Are you ready to go on a crash course about spatial data and how it all works together? Buckle up because we are about to get the facts straight about integrating the geometry models known as vector and raster data. Of course, we’re going to cover the basics of vector and raster along the way, and wrap up by talking about the challenges and key considerations when transforming between raster (JPEG, GeoTIFF, etc.) and vector (shapefile, KML, etc.) formats.
Feel free to jump to the transforming section if you are already familiar with vector and raster geometry types.
Alright, here we go…
What is Vector Data
Vector features are most commonly represented as point(s), line(s), or polygons(s). While these may be the most common vector types, they are not the only ones! There are also more complex vector geometry types like donuts, arcs, and even curvy things called clothoids. And that’s just covering 2D geometry. If your data has a z coordinate with every coordinate pair, you have an entirely new set of geometries to account for. But for the sake of this article, let’s keep it simple and stick with the three basic 2D geometries.

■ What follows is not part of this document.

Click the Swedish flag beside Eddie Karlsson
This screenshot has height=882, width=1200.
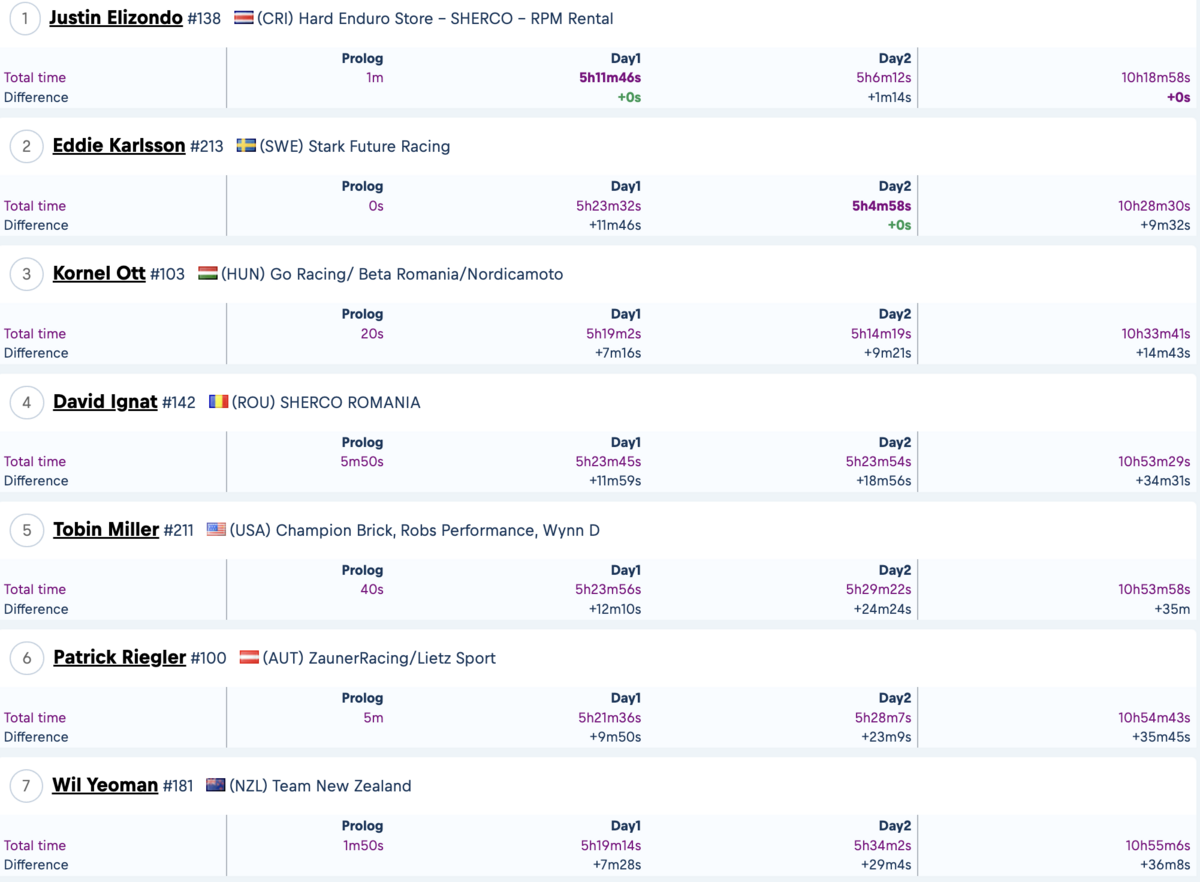coord(246,146)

- Points: a single set of X/Y coordinates.
- Lines: a series of connected points that form a chain.
- Polygons: a series of connected points whose first and last points are the same to form an enclosed shape.

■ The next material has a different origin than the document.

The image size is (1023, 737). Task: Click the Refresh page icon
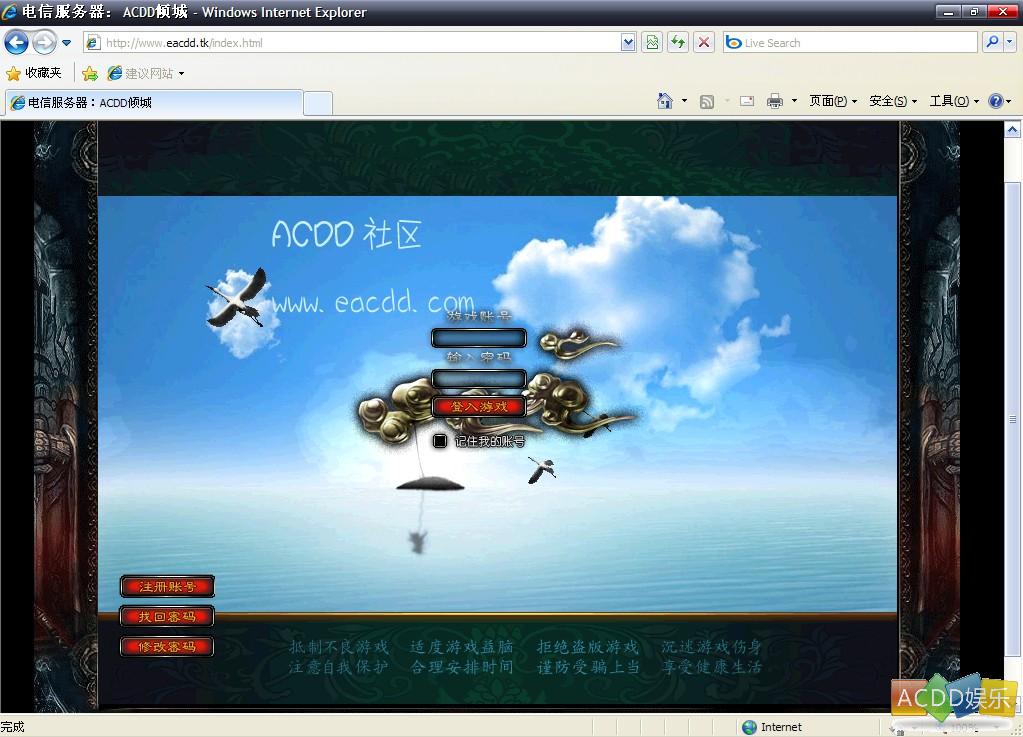click(x=678, y=42)
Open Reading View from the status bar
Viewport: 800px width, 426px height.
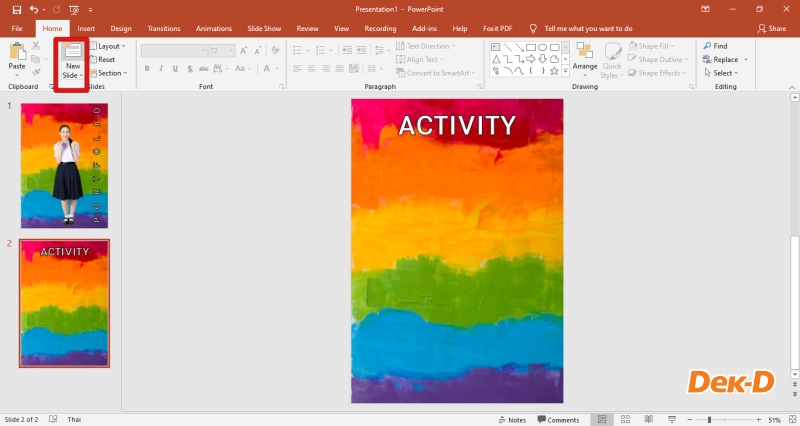648,419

That’s right! These three basic geometries, likely the same ones you likely learned about in school as a kid, are the most commonly used spatial geometries.

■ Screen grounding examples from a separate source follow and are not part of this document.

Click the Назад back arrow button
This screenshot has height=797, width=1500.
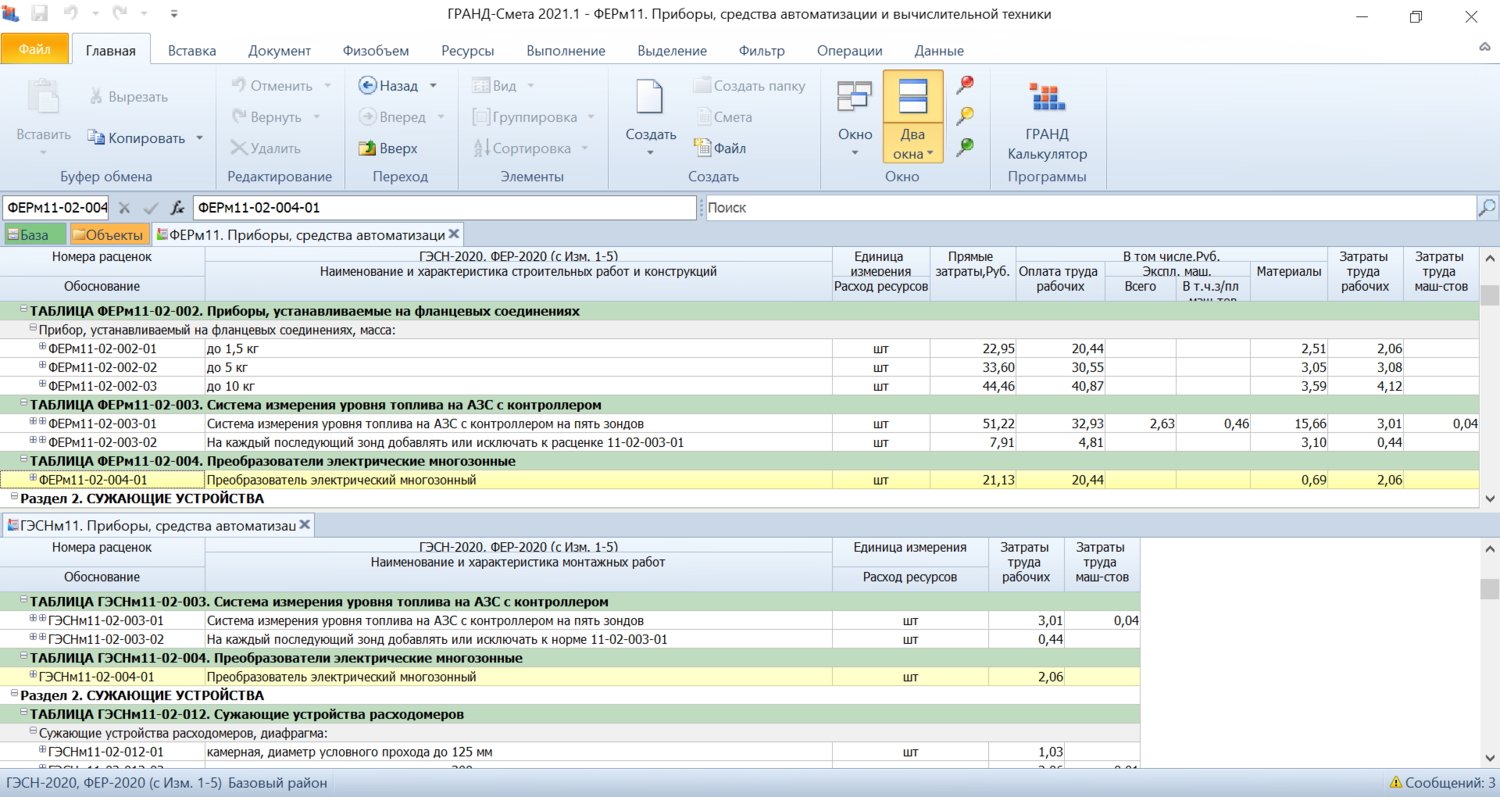pyautogui.click(x=388, y=86)
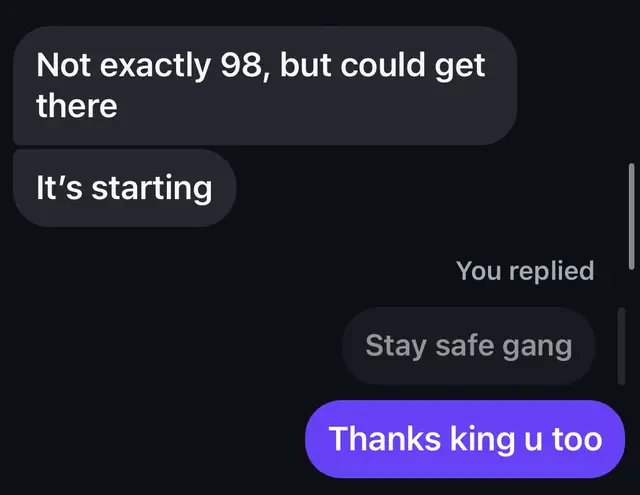Click the word 'Not' starting first message
Image resolution: width=640 pixels, height=495 pixels.
coord(63,65)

Points represent individual assets like a bus stop, an address point (like your favourite restaurant), or a street light. Lines represent linear objects that make up a network, like power lines, road centerlines, or even water lines where each node or connection is a vertex on the line. Polygons represent a boundary like a building outline or territorial boundaries for things like parcels, cities, states, etc.
As shown in the image above, the actual shape these features depict is handled by the number of vertices (set of X/Y Coordinates). A line or polygon with many vertices will appear less jagged than an equivalent shape with fewer vertices.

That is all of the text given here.